_Problem statement_
Every line below that carries the word "Turn" needs to be copied.

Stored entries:
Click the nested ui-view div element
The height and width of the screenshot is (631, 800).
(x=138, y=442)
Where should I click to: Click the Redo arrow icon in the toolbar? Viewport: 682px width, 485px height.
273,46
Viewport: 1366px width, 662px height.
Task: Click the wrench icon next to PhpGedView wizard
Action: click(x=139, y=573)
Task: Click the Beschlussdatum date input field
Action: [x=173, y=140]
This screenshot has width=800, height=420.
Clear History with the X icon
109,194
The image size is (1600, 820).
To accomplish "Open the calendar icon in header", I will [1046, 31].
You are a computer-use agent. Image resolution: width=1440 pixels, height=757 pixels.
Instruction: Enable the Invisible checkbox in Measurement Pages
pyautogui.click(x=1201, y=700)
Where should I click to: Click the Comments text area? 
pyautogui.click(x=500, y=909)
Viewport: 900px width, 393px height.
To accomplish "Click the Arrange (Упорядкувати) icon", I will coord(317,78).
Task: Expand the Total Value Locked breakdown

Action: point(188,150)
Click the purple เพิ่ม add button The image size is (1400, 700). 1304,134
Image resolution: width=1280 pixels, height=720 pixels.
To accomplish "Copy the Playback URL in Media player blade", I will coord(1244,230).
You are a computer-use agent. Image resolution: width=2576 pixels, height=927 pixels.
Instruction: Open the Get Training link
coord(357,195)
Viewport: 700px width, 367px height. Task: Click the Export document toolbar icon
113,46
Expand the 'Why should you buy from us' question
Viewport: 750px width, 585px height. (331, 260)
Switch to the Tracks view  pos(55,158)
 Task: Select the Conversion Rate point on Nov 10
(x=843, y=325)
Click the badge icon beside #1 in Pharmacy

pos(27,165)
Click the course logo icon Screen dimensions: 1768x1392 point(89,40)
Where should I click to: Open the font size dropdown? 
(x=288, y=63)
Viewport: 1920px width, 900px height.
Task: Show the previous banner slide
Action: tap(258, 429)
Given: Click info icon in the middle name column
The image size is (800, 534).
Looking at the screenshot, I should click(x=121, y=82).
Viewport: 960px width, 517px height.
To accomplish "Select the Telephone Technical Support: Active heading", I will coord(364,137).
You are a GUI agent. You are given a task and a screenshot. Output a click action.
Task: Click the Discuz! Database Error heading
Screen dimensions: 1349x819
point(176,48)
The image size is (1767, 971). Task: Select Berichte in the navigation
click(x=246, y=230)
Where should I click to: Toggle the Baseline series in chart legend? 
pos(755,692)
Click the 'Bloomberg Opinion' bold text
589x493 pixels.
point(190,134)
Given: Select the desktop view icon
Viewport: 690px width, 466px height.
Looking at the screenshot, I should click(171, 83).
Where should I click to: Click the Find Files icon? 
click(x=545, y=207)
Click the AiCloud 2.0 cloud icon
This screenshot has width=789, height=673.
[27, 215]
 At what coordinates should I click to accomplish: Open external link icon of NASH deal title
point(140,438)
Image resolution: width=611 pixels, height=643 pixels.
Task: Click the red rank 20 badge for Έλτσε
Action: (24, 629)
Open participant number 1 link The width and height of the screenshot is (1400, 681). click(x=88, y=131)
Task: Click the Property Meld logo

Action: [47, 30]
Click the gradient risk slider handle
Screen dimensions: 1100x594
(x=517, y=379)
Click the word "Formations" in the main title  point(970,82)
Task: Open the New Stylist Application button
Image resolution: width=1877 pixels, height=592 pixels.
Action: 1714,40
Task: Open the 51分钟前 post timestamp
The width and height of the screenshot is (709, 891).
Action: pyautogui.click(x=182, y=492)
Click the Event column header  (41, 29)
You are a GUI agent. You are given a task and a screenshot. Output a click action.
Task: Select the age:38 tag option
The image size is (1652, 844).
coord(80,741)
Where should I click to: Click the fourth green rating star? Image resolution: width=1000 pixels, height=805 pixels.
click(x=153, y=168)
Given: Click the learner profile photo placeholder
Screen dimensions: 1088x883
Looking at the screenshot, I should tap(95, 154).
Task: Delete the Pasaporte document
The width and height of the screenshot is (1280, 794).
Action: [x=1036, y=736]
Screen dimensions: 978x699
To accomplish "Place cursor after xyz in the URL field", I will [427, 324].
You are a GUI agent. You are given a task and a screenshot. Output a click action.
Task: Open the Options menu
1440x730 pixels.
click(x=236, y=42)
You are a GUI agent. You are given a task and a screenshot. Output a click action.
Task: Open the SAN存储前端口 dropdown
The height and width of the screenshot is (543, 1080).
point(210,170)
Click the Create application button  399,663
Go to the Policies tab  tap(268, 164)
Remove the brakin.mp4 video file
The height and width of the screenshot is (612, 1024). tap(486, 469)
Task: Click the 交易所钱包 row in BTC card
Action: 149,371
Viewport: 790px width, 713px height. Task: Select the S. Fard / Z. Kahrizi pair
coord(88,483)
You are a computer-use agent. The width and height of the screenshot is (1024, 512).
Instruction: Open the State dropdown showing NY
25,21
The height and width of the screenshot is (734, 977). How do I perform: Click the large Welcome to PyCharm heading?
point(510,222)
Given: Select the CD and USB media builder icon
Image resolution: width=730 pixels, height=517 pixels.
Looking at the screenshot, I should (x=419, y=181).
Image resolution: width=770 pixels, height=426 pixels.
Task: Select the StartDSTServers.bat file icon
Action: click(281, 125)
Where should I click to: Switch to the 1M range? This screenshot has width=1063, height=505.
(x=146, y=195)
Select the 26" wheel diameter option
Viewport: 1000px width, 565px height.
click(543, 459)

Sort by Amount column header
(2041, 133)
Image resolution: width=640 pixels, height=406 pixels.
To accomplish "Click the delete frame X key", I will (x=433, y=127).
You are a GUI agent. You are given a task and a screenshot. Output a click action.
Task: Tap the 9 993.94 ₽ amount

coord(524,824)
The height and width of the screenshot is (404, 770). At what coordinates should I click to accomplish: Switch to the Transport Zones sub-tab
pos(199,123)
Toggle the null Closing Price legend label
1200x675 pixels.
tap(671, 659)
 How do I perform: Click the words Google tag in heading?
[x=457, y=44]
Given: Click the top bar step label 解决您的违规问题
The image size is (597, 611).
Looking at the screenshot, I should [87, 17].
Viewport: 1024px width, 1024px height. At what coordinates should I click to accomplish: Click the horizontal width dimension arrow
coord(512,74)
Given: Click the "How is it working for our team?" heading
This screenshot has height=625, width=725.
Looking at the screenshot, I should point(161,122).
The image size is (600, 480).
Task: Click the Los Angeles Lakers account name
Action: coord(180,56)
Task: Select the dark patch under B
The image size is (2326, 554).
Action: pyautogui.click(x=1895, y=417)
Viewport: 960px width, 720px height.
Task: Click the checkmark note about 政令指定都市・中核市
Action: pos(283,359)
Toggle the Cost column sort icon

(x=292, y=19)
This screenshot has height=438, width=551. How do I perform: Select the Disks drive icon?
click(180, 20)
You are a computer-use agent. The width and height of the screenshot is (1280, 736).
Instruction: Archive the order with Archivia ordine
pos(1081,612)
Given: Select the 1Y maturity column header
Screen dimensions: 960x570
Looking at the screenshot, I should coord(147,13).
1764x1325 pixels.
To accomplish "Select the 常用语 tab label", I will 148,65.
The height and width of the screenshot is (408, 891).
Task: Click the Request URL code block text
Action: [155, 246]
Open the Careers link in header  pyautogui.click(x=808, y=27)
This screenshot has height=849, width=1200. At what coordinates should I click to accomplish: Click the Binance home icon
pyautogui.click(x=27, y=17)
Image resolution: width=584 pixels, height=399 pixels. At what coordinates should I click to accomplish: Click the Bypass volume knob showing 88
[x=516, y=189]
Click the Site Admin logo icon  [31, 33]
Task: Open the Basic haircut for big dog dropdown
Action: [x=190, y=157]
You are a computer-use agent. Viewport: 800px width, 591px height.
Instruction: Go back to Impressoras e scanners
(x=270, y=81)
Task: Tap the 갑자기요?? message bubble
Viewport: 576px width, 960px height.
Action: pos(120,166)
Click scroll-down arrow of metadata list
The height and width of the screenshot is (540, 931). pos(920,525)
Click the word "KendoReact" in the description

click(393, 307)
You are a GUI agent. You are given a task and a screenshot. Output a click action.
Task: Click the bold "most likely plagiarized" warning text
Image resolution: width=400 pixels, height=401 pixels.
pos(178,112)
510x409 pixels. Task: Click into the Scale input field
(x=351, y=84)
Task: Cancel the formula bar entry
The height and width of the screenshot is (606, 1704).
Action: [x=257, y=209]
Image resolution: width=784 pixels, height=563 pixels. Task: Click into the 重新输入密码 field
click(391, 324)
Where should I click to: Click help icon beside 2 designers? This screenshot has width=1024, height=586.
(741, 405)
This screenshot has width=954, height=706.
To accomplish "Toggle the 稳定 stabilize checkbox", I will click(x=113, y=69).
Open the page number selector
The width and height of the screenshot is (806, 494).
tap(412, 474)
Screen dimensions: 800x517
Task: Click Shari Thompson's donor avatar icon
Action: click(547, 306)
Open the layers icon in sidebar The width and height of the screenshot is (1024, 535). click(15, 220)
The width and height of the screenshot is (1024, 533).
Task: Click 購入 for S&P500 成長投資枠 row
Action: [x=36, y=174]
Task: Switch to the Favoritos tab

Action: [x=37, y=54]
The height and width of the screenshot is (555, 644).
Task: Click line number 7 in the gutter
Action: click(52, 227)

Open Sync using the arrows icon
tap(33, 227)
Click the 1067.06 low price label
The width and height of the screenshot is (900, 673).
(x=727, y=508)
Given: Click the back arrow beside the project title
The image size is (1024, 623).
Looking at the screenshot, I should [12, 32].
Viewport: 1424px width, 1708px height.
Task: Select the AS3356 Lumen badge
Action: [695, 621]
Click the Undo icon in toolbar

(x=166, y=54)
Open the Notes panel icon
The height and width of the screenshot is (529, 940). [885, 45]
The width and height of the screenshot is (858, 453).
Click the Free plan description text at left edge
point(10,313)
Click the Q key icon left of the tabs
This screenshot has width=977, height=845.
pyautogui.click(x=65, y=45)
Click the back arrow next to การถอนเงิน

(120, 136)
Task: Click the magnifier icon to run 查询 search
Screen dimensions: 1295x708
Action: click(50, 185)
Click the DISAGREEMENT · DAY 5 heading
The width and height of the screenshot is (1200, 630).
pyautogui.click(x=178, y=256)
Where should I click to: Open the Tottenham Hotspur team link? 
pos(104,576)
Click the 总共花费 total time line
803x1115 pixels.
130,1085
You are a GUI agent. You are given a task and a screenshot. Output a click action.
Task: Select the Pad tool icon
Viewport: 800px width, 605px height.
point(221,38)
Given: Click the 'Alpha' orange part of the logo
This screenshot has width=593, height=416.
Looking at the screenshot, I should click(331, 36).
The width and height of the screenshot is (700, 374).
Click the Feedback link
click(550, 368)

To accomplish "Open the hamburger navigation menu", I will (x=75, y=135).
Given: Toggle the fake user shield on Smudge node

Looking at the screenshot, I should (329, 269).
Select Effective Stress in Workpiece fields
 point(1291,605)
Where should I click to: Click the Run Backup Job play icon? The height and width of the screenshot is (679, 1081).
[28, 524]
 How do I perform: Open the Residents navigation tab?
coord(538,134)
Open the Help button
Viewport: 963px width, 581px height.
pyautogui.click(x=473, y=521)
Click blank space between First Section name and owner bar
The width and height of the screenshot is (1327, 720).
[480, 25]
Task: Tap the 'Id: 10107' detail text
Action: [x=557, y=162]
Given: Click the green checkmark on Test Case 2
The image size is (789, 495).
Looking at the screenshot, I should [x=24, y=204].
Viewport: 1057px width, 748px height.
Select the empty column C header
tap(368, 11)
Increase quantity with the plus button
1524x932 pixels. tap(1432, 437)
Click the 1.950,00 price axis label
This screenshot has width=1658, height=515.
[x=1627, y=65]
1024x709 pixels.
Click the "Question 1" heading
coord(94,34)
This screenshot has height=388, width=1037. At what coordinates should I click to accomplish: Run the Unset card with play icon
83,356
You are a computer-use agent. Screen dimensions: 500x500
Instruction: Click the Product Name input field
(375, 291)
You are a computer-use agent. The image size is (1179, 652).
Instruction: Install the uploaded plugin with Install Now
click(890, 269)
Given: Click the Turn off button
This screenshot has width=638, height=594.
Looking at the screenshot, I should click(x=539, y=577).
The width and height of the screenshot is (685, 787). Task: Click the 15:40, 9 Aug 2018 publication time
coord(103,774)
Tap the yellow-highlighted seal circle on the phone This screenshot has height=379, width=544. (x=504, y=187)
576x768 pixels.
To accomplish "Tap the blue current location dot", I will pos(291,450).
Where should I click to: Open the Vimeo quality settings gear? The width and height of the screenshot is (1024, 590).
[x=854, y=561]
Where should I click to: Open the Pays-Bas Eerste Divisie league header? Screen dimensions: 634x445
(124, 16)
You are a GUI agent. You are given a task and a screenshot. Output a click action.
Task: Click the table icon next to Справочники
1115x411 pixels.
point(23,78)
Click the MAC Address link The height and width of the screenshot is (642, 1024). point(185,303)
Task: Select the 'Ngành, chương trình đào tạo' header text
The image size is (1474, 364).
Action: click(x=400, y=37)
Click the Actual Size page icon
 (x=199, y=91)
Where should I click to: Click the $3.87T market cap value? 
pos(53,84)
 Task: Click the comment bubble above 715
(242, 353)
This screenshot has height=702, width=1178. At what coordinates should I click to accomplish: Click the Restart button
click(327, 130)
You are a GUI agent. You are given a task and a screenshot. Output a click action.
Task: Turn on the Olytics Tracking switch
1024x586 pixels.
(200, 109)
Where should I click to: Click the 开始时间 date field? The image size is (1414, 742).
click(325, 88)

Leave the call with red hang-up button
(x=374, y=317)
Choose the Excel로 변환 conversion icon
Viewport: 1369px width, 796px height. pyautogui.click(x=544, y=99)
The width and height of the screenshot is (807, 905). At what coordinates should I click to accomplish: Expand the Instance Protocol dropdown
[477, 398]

_Answer area_
Given: Click the Turn off button
Task: Turn on the Olytics Tracking switch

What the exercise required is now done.